The phrase “religious body” will no doubt cover churches, and other religiously based organisations caring for children. There is a formal definition of the term in s 15A of the main legislation being amended, the Children’s Guardian Act 2019; though oddly the most natural way of reading that Act is that this definition only applies for the purposes of Part 4 of the Act (see s 10, which provides that its definitions, including that in s 15A, apply “in this Part”.) But even though the new amendments are in a new Part 3A, it seems that Parliament intends the definition in s 15A to apply (and this issue may be corrected in the final version passed by Parliament).

The definition is as follows:

“Religious body” means–
(a) a body established for a religious purpose, and
(b) an entity that establishes, or directs, controls or administers, an educational or other charitable entity that is intended to be, and is, conducted in accordance with religious doctrines, beliefs or principles.

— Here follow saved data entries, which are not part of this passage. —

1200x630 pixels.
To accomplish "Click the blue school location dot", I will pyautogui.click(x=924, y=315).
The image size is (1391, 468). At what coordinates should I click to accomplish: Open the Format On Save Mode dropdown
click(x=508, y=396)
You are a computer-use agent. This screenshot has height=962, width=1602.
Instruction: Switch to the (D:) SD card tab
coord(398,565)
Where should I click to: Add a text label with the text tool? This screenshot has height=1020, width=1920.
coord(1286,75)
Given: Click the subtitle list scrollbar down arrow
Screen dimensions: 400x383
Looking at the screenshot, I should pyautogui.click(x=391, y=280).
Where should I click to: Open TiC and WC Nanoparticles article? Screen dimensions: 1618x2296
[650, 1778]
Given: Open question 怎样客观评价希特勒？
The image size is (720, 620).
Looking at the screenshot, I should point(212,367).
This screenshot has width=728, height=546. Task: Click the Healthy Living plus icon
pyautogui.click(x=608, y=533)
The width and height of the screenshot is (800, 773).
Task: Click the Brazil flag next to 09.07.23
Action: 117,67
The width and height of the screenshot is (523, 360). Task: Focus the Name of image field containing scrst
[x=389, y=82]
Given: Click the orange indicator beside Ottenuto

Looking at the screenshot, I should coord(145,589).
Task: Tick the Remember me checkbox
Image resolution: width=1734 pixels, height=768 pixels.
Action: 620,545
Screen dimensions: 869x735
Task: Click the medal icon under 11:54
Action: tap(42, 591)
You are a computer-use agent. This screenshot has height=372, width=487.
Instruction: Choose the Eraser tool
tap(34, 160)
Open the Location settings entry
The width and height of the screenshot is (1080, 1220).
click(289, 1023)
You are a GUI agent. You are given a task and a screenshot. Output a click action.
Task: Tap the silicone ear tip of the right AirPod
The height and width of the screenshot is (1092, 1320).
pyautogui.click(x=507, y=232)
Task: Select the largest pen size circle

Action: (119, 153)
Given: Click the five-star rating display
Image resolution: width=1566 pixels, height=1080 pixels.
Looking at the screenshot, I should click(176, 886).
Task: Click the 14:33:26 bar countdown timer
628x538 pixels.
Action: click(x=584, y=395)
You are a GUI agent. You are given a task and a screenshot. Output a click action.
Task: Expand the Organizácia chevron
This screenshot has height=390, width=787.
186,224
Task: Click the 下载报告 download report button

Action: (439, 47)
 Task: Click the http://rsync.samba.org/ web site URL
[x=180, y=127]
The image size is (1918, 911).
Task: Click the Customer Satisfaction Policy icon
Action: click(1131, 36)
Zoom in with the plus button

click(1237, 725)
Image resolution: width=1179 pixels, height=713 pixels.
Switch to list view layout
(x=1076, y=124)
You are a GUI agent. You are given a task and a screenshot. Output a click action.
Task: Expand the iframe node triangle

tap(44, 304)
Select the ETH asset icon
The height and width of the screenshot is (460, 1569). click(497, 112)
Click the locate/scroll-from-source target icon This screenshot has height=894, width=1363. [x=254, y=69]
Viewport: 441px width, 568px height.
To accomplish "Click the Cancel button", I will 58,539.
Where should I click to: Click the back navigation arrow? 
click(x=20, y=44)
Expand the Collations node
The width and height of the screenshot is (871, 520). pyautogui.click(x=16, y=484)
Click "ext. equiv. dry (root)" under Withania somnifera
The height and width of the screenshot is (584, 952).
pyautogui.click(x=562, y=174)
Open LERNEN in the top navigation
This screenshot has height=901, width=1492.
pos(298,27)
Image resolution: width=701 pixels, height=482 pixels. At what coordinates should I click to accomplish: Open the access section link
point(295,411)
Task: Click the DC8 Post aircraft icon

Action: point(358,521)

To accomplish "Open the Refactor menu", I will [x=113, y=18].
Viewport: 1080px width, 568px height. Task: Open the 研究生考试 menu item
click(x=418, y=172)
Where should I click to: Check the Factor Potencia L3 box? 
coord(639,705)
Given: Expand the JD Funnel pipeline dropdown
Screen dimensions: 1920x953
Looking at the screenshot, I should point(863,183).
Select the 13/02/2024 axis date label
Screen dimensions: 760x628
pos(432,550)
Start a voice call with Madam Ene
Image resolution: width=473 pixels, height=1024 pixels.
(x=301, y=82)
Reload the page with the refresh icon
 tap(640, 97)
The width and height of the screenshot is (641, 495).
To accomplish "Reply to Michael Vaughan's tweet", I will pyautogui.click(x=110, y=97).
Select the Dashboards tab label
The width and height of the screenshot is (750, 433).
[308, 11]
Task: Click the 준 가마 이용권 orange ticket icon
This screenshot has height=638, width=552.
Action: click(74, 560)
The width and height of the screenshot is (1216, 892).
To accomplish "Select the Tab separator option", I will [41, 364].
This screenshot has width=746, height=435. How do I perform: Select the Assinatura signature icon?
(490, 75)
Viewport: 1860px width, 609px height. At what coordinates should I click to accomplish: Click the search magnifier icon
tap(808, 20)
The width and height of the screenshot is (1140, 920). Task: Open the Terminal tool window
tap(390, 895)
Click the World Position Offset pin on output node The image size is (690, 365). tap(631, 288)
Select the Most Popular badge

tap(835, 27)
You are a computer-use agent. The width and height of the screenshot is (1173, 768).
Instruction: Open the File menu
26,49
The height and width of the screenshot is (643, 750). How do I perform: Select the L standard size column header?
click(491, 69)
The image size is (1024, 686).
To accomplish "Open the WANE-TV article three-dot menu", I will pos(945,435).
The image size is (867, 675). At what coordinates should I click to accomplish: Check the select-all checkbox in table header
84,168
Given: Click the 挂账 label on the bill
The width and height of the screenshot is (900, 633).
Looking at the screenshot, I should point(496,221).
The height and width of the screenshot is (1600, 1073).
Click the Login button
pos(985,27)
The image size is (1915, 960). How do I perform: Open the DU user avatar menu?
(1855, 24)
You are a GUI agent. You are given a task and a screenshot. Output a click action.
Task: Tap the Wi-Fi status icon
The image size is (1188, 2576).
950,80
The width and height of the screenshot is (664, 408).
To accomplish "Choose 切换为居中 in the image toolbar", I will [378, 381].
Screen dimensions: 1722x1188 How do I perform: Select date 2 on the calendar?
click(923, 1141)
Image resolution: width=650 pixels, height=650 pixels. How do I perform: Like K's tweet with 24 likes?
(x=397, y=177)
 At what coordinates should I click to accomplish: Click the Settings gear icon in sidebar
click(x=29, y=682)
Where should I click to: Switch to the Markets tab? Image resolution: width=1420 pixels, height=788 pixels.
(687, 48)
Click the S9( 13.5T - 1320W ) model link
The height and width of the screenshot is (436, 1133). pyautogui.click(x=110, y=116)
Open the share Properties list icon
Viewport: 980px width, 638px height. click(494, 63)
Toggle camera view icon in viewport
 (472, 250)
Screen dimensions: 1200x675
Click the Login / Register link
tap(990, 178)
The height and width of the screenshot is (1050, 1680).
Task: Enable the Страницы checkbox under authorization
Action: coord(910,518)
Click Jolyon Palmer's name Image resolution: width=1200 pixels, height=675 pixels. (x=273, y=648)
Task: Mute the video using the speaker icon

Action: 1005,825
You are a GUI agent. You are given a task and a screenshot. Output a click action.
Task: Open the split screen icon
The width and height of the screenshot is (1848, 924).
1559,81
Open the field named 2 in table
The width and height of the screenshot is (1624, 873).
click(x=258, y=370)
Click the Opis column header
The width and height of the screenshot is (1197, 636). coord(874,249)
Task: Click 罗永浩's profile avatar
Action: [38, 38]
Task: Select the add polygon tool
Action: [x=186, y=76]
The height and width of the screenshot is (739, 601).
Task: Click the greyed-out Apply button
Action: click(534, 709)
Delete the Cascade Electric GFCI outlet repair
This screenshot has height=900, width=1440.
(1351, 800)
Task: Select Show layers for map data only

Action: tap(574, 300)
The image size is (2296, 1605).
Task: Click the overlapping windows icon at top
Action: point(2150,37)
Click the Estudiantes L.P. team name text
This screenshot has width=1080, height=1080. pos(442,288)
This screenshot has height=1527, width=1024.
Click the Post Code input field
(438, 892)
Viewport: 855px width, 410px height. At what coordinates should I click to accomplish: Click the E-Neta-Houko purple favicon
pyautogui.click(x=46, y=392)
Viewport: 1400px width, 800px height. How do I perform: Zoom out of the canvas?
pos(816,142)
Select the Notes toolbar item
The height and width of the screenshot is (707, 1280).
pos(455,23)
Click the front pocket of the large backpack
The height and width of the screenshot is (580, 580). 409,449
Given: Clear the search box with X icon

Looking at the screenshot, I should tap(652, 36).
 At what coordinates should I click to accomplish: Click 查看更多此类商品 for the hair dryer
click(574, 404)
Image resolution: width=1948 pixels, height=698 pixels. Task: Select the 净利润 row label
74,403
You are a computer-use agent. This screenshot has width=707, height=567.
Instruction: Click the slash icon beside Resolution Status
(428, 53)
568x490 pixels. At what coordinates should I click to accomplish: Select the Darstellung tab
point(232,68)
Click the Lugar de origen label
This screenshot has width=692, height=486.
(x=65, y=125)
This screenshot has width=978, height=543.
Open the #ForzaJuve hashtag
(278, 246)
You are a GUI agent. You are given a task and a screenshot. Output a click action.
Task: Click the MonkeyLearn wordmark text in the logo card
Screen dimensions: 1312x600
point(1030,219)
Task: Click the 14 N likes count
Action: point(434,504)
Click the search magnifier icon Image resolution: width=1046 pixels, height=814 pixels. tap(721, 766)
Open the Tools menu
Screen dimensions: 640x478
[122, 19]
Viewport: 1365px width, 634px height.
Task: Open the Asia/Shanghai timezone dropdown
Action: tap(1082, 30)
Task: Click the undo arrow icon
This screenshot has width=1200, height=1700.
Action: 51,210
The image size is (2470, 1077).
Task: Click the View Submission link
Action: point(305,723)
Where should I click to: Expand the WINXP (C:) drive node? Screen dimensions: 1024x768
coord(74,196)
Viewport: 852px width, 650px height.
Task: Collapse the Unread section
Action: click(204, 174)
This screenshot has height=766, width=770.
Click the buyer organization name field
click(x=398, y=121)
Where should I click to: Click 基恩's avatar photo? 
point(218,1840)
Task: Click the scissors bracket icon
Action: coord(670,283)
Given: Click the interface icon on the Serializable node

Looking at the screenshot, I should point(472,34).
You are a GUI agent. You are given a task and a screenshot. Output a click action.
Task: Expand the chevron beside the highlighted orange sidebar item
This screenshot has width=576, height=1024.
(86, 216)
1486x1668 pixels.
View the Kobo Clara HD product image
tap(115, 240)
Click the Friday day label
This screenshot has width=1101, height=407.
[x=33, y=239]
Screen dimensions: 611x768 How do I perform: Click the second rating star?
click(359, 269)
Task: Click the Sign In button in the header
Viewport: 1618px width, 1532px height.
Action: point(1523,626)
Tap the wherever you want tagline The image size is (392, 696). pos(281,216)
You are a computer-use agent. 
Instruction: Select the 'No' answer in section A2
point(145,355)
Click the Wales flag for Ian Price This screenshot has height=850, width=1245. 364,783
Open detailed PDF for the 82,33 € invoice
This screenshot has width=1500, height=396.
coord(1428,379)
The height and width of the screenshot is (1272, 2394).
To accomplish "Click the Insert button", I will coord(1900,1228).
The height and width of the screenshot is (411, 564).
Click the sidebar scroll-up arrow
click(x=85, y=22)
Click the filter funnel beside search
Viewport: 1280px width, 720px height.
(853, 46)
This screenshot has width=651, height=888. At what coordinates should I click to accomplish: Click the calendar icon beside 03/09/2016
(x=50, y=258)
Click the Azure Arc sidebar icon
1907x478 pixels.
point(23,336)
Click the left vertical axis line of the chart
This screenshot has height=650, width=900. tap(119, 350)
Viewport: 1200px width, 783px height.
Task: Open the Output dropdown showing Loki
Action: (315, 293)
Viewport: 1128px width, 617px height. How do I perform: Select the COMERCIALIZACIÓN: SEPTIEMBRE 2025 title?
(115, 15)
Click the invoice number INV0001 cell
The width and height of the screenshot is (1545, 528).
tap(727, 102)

Children’s Guardian Act 2019, s 15A

Experts in child protection will no doubt have their own views, but to my eyes these amendments look to be a good idea, and to set up standards which will hopefully help in the vital task of keeping children safe. While the vast majority of churches and religious organisations are not places of danger for children, the dreadful sins and criminal acts committed in some churches and by some clergy, revealed by the Royal Commission, mean that religious groups need to be hyper-vigilant in caring for children.

However, one feature of the new legislation is that it allows guidelines for behaviour to be laid down by public servants without those guidelines being approved by Parliament. New cl 8B does explicitly lay down 10 “Child Safe Standards”, and then under cl 8BA(2)(c), one of the things that must be observed are “guidelines issued by the Children’s Guardian”.

A draft set of guidelines has been circulated, which is good practice. But there are some concerns raised by these “guidelines” for religious groups, in particular those aimed at implementing Child Safe Standard 4: “Equity is upheld and diverse needs are taken into account.”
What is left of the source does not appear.